Я только один раз участвовала в настоящем карнавале, в десятом классе школы, надев костюм мушкетёра со шляпой с громадным страусовым пером, но никого не поразив оригинальностью костюма, потому как все наши девчонки до единой вырядились мушкетёрами и трубадурами; и не осталось ни одной «дамы сердца», перед которой наши благородно–воображаемые рыцари, в шляпах, шпорах, доспехах, галантно преклонили бы колено, и помахали бы шляпами… и сразились на турнире.
Премии у нас никто не получил из‑за одинаковости воображения.
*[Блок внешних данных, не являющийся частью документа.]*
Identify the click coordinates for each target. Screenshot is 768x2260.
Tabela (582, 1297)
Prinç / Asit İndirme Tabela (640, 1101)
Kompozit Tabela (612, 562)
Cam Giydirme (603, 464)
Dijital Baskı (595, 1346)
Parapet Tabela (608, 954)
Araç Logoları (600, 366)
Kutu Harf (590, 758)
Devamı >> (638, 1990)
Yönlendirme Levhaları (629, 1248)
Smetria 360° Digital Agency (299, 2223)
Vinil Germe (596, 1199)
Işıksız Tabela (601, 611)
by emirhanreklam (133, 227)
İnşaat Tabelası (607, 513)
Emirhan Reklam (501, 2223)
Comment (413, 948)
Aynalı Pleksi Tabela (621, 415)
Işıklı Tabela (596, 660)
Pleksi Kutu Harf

Как воображают и соревнуются в этих маленьких, скромных улицах Центра Мира, — дух захватывает! Столько парадных раскрасок волос! проникновенности в разорванности штанин! интеллектуальной изощрённости головных прикрытий и проницательной непринуждённости к какому‑то мнению, в раскиданности рук и ног! Один попался в вывороченной тужурке, всем показывая свою изношенную подкладку, держа в руках мешок, почти что шёлковый, с символом какого‑то шикарного магазина или ресторана. Голова одного человека была опоясана проволокой — моделью атома Бора? У другого — кристаллической решёткой лантанидов, непонятно на чём держащейся. На одних ушах?